TASK REQUIREMENTS: The entries are to be written out again with no differences.

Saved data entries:
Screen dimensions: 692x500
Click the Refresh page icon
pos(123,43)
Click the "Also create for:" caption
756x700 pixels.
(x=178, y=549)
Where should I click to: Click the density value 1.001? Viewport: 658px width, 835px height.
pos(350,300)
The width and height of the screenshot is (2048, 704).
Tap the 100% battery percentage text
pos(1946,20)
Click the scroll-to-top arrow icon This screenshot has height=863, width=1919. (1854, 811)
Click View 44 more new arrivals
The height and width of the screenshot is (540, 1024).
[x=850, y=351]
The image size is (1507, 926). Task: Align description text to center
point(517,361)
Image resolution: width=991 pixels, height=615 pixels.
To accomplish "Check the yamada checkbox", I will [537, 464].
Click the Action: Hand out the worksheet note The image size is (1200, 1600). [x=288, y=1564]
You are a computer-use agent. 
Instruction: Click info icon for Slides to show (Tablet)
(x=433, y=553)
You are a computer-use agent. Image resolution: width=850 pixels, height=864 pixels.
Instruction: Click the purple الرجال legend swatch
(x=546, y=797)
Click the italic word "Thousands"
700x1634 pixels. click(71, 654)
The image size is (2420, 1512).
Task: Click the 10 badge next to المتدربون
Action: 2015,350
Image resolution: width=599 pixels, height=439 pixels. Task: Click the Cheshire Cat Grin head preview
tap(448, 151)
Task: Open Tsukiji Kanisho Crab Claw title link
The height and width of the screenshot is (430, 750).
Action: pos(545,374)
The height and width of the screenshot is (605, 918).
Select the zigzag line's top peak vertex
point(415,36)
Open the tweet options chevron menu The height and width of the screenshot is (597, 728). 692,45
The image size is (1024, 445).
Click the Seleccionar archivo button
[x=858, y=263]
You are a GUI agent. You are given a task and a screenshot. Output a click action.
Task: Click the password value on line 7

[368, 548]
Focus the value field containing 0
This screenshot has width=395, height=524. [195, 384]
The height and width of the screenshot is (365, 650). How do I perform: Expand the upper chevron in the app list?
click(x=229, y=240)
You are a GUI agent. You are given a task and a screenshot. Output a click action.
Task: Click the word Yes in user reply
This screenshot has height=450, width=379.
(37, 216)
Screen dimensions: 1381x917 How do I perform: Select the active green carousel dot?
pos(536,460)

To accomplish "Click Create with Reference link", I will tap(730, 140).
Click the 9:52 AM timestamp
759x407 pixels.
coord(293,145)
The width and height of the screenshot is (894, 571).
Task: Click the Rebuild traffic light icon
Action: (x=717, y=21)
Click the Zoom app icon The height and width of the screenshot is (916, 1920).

TASK RESPONSE:
Screen dimensions: 692x500
Click the Refresh page icon
pos(123,43)
Click the "Also create for:" caption
756x700 pixels.
(x=178, y=549)
Where should I click to: Click the density value 1.001? Viewport: 658px width, 835px height.
pos(350,300)
The width and height of the screenshot is (2048, 704).
Tap the 100% battery percentage text
pos(1946,20)
Click the scroll-to-top arrow icon This screenshot has height=863, width=1919. (1854, 811)
Click View 44 more new arrivals
The height and width of the screenshot is (540, 1024).
[x=850, y=351]
The image size is (1507, 926). Task: Align description text to center
point(517,361)
Image resolution: width=991 pixels, height=615 pixels.
To accomplish "Check the yamada checkbox", I will [537, 464].
Click the Action: Hand out the worksheet note The image size is (1200, 1600). [x=288, y=1564]
You are a computer-use agent. 
Instruction: Click info icon for Slides to show (Tablet)
(x=433, y=553)
You are a computer-use agent. Image resolution: width=850 pixels, height=864 pixels.
Instruction: Click the purple الرجال legend swatch
(x=546, y=797)
Click the italic word "Thousands"
700x1634 pixels. click(71, 654)
The image size is (2420, 1512).
Task: Click the 10 badge next to المتدربون
Action: 2015,350
Image resolution: width=599 pixels, height=439 pixels. Task: Click the Cheshire Cat Grin head preview
tap(448, 151)
Task: Open Tsukiji Kanisho Crab Claw title link
The height and width of the screenshot is (430, 750).
Action: pos(545,374)
The height and width of the screenshot is (605, 918).
Select the zigzag line's top peak vertex
point(415,36)
Open the tweet options chevron menu The height and width of the screenshot is (597, 728). 692,45
The image size is (1024, 445).
Click the Seleccionar archivo button
[x=858, y=263]
You are a GUI agent. You are given a task and a screenshot. Output a click action.
Task: Click the password value on line 7

[368, 548]
Focus the value field containing 0
This screenshot has width=395, height=524. [195, 384]
The height and width of the screenshot is (365, 650). How do I perform: Expand the upper chevron in the app list?
click(x=229, y=240)
You are a GUI agent. You are given a task and a screenshot. Output a click action.
Task: Click the word Yes in user reply
This screenshot has height=450, width=379.
(37, 216)
Screen dimensions: 1381x917 How do I perform: Select the active green carousel dot?
pos(536,460)

To accomplish "Click Create with Reference link", I will tap(730, 140).
Click the 9:52 AM timestamp
759x407 pixels.
coord(293,145)
The width and height of the screenshot is (894, 571).
Task: Click the Rebuild traffic light icon
Action: (x=717, y=21)
Click the Zoom app icon The height and width of the screenshot is (916, 1920).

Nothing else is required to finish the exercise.